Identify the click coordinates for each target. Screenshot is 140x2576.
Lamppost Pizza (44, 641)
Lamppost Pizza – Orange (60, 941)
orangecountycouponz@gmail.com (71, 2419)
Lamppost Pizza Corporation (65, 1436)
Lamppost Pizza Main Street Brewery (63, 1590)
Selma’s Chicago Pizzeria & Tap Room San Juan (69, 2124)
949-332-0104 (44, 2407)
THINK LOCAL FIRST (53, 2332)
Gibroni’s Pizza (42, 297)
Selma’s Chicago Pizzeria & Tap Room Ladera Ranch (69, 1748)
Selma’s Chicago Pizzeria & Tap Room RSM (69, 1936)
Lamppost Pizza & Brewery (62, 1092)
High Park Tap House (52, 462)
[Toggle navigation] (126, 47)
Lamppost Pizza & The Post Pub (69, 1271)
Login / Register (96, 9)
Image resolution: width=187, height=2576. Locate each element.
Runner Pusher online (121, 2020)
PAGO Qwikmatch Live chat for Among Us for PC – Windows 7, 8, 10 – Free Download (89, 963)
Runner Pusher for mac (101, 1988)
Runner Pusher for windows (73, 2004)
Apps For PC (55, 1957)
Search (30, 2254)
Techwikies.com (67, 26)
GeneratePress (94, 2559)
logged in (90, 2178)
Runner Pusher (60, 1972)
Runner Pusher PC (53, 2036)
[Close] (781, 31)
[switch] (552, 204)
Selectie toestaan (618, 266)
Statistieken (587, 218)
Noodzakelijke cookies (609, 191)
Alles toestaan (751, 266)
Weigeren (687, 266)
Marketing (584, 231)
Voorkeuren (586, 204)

* * *

AIM OF THE TASK
The response must contain every line from the listing above in which the string "Room" appears.

SOLUTION
Selma’s Chicago Pizzeria & Tap Room San Juan (69, 2124)
Selma’s Chicago Pizzeria & Tap Room Ladera Ranch (69, 1748)
Selma’s Chicago Pizzeria & Tap Room RSM (69, 1936)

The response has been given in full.